(Article)
<<<<

So please backup your drives now !!!!!!

gingea1pom
6th February 2010, 09:05 PM
Ah, a story that I remember.

Had everything, on an external hard drive about 2 years ago and the thing just wouldn’t work one day, it had all the kids pictures from birth and some pictures that could never be re-captured.

Ended up sending it off to some data recover place in Wales. They got the lot of for £400.:eek:

I now use two 500Gb hard drives and religiously back up every month. Not because I am clever but once bitten and all that.

Hope you get it sorted

Cheers Ginge

davidimurray
6th February 2010, 09:17 PM
Currently running this software -
http://www.runtime.org/data-recovery-software.htm

Seem to be some good success stories out there and you can scan the drive for free and it will tell you what can be recovered - then you pay for the software to get the data back. Probably won't know until morning if I'm in luck - fingers crossed!

>>>>

(Source excerpt)
<<<<

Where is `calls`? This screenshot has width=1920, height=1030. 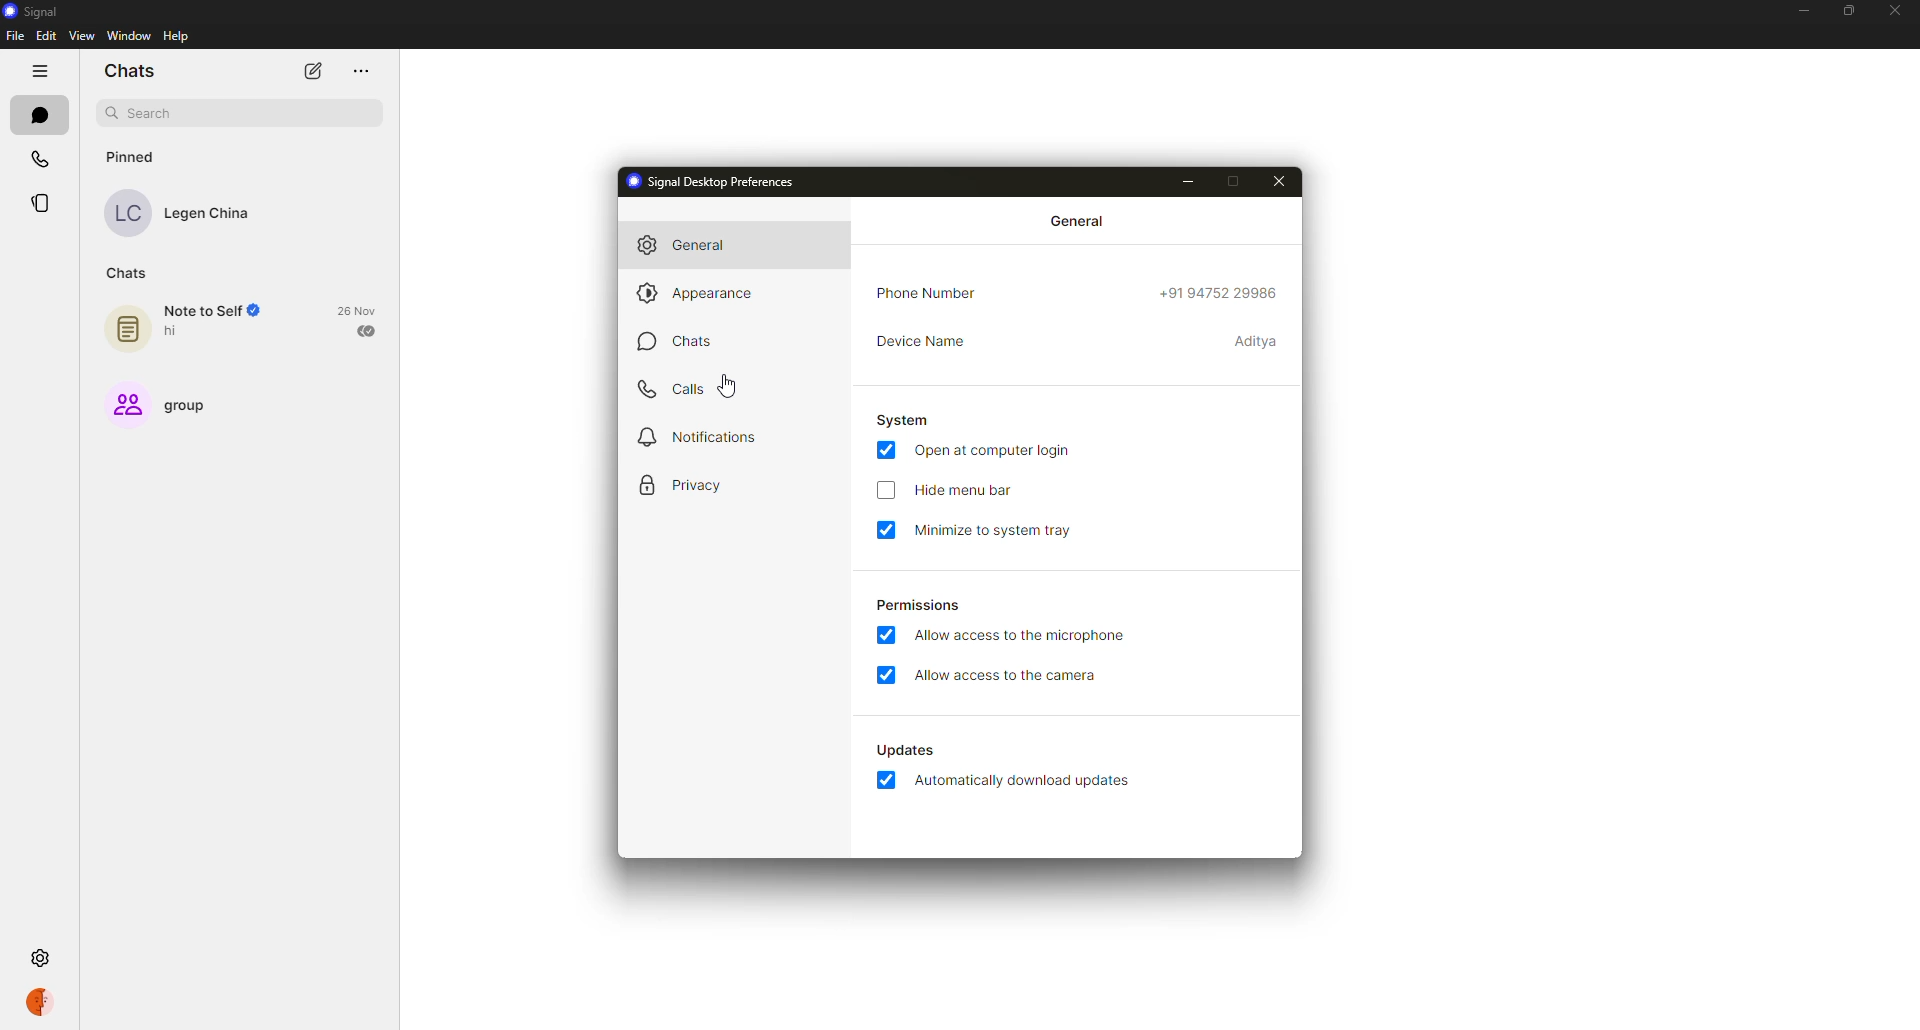 calls is located at coordinates (42, 158).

>>>>

(List of tasks)
1/ In the forum thread about drive backups, davidimurray describes what the recovery software lets a user do. List those steps in order.
2/ According to the forum thread about drive backups, how much did the data recovery place in Wales charge to get gingea1pom's files back?
3/ Write the next part of the forum thread about drive backups, starting after its final post.

(Answer set)
1/
1. Scan the drive for free.
2. See what can be recovered.
3. Pay for the software.
4. Get the data back.

2/ £400.

3/
I like your idea of 2 hard drives - might have to do the same myself!!

tkpm
6th February 2010, 09:40 PM
I run two 250gb onboard hard drives, one as a master and the other as a slave.
Then just back onto the slave ever few weeks

AshG
6th February 2010, 10:27 PM
just run a raid array :D much less hassle than backing up

Davey
6th February 2010, 10:44 PM
just run a raid array :D much less hassle than backing up

Till the RAID controller does one and screws up both your drives. Seen it done!

D.

twinturbo
7th February 2010, 12:06 AM
And depending on the raid level, and the type of error it's no garuntee.

Nothing beets a full daily backup to offline storage, taken off site, and tested for recovery procedure.

I don't do Owt at home, I am 200% aware of the risk.

My servers at work are reslilaint, have a storage network with resilian tcontrolers. Backup to tape each night. But you can't recover what some t...t has deleted by accident in the last 15 mins....


Once a member of staff droped her laptop with 5 yrs of departmental work/planning on it... It took £1700 of PRO data recovery ( clean room disk rebuild) to salvage what was probably worth £60k of profesional time..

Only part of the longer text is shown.